Companies that don’t manage their cultures can unintentionally punish or block the creativity and innovation they expect employees to deliver.

Building a company culture that values innovation

Over-controlling cultures block innovation, which is a product of flexible thinking and a company’s mind-set, as well as the ability to spot insights.

An unexpected event or a disruption to the routine can be an opportunity to take a serious look at processes that stymie progress, to reinvent how things get done, and to open the door to creative solutions. Answering the following questions can shed light on how tightly you control situations and data rather than allow intuition or insight to prevail:

  • Do you have excessive procedures and processes in place to control how things get done? If you or your company put too many controls in place, you foster an environment that isn’t conducive to innovation.
  • Do you listen to or ignore information that doesn’t fit the norm or red flags that an employee may raise? If you ignore information that doesn’t fit your or your company’s beliefs or business culture, you are missing the moment to adapt, check for ethical issues, or discover a totally different approach to routine situations.
  • To what extent do you trust your employees to do what is required to achieve a goal? Put simply, in low-trust workplace cultures, employees become conditioned to not take initiative or innovate. Conversely, high-trust workplaces foster employee initiative; they trust their employees to get the job done.
  • Do you punish mistakes or use failures to learn? Trust and the ability to learn from failure are part of an Innovator’s tool kit; they are also key indicators of whether your organization has the capacity for flexibility.

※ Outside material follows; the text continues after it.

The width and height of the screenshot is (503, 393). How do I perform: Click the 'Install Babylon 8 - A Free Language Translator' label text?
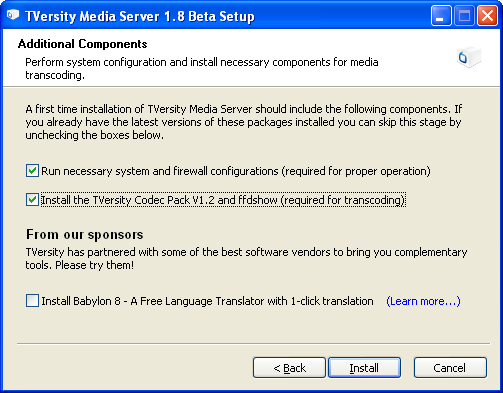coord(207,301)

    Perfectionism can undermine your company’s ability to adapt. Companies that seek perfection squelch creativity and insight. To avoid this trap, try to cultivate a culture that instills higher levels of trust in individuals. This, combined with the organization’s collective talent, can counterbalance fear of mistakes.

When you move closer to the Innovator category, you shift perspective. Instead of seeing a mistake as a failure, you treat it as another step in the experimentation process. Had 3M been locked into perfection, the Post-it Note wouldn’t exist. Post-it Notes came about when a glue that was being formulated wasn’t sticky enough — a happy accident born out of a production mistake. Similarly, Thomas Edison, who was told he was too stupid to learn anything, viewed his 1,000 attempts to invent the light bulb as 1,000 steps rather than failures. When you become an Innovator, you adopt the spirit of patience and perseverance by staying focused on the goal.